(EXERCISE OBJECTIVE) Could you copy, exactly as written, every line from the first line of the records through the one containing "Privacy Notice (1239, 1372)"?

◇ ◇ ◇ ◇ ◇

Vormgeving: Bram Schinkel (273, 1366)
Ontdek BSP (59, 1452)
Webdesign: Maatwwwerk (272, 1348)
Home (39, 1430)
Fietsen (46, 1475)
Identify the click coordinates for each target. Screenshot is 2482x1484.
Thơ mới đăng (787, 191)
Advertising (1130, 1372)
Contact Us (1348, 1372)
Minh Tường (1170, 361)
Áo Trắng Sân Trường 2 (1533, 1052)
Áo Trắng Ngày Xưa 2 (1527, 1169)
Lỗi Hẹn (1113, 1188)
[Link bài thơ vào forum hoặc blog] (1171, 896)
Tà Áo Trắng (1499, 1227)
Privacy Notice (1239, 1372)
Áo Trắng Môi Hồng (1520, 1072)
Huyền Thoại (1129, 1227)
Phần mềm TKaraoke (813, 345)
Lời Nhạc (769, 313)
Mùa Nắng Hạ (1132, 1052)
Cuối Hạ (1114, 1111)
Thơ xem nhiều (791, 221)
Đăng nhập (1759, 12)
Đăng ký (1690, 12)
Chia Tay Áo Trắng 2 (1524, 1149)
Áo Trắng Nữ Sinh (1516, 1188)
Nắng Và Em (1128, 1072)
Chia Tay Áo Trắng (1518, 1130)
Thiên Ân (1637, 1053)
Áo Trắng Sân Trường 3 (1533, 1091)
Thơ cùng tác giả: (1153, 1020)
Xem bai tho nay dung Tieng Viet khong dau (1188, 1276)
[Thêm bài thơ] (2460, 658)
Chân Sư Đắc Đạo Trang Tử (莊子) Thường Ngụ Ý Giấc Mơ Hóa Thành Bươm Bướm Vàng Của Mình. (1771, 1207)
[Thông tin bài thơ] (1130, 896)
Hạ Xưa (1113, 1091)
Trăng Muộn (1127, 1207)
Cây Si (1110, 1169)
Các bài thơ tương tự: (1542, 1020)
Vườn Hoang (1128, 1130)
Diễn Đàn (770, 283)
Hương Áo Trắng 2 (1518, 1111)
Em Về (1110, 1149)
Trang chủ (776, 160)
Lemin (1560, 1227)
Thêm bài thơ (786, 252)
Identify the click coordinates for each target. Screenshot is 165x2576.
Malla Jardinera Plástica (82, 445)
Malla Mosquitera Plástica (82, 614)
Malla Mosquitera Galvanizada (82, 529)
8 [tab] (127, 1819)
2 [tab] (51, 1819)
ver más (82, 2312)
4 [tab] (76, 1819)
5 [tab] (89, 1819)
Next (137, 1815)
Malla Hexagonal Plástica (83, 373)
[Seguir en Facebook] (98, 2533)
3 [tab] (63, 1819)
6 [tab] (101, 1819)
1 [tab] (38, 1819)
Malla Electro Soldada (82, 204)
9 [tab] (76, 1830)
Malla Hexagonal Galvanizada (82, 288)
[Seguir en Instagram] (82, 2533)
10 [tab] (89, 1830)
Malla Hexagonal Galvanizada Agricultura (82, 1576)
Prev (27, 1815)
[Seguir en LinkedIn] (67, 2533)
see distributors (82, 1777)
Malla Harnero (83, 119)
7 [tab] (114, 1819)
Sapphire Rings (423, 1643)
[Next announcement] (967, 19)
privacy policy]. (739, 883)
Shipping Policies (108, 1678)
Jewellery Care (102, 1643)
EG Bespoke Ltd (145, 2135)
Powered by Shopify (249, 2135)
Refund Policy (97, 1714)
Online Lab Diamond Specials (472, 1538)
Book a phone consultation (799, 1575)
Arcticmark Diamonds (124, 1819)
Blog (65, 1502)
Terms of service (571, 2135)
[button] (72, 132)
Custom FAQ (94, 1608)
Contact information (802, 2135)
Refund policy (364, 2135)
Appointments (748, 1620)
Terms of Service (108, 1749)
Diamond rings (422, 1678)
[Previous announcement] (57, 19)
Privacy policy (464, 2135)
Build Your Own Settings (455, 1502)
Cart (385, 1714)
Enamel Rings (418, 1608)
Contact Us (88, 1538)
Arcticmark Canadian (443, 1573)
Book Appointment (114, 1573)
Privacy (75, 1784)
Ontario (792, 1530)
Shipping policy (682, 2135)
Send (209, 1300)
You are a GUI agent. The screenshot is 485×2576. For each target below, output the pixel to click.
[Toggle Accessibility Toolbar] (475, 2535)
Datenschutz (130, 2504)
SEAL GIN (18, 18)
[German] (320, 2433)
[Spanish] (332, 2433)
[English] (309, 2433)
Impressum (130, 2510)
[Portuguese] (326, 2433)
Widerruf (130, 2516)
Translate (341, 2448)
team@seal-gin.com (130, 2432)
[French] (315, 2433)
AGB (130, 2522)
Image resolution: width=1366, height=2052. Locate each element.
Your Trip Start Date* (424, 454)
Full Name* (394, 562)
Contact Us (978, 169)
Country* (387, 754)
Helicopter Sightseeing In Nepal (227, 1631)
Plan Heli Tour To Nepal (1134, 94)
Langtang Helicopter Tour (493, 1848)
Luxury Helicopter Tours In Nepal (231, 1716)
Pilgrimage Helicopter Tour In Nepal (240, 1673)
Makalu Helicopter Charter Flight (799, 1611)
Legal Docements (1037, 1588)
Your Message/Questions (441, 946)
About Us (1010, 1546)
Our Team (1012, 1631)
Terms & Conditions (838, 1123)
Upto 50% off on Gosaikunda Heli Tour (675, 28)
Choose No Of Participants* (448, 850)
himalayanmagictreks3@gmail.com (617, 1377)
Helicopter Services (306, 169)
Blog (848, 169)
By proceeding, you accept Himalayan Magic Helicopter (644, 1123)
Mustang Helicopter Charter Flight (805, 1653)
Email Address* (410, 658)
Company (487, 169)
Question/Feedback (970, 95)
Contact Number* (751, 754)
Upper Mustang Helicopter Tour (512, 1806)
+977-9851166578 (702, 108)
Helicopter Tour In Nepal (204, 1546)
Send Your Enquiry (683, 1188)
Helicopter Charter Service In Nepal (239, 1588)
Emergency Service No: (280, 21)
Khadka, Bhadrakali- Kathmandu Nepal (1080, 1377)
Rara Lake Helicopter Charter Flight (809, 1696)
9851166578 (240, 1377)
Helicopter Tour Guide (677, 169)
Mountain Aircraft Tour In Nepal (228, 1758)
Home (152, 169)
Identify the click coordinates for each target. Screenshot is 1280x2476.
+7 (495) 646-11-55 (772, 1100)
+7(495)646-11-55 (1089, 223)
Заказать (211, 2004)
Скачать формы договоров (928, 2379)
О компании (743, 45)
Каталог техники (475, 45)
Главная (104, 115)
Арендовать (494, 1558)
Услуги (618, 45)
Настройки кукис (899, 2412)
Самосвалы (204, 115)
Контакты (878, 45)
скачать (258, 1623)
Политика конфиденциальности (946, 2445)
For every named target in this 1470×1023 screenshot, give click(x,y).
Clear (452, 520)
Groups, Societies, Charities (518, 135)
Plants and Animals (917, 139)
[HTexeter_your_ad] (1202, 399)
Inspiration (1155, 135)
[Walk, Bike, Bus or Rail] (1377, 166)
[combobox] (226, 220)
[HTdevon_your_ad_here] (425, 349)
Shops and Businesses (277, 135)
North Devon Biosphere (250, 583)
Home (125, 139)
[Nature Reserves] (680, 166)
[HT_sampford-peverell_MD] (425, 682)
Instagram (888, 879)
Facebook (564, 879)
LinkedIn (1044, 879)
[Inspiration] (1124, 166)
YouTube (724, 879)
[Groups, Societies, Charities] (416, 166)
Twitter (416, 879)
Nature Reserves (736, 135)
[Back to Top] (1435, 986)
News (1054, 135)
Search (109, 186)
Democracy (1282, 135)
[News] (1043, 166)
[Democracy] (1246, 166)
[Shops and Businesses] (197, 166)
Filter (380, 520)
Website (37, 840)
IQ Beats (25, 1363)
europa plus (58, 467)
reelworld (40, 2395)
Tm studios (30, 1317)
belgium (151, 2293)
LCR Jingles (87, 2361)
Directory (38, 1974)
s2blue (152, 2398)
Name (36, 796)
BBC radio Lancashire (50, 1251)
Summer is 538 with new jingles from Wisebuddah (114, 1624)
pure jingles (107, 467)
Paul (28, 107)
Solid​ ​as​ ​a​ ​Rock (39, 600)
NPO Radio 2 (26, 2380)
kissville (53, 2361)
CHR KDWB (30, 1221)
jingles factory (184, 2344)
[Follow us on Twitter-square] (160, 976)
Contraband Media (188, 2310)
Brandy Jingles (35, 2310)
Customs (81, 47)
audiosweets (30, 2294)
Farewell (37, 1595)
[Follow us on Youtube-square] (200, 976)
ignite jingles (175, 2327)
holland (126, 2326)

◇ ◇ ◇ ◇ ◇

(ANSWER)
Vormgeving: Bram Schinkel (273, 1366)
Ontdek BSP (59, 1452)
Webdesign: Maatwwwerk (272, 1348)
Home (39, 1430)
Fietsen (46, 1475)
Identify the click coordinates for each target. Screenshot is 2482x1484.
Thơ mới đăng (787, 191)
Advertising (1130, 1372)
Contact Us (1348, 1372)
Minh Tường (1170, 361)
Áo Trắng Sân Trường 2 (1533, 1052)
Áo Trắng Ngày Xưa 2 (1527, 1169)
Lỗi Hẹn (1113, 1188)
[Link bài thơ vào forum hoặc blog] (1171, 896)
Tà Áo Trắng (1499, 1227)
Privacy Notice (1239, 1372)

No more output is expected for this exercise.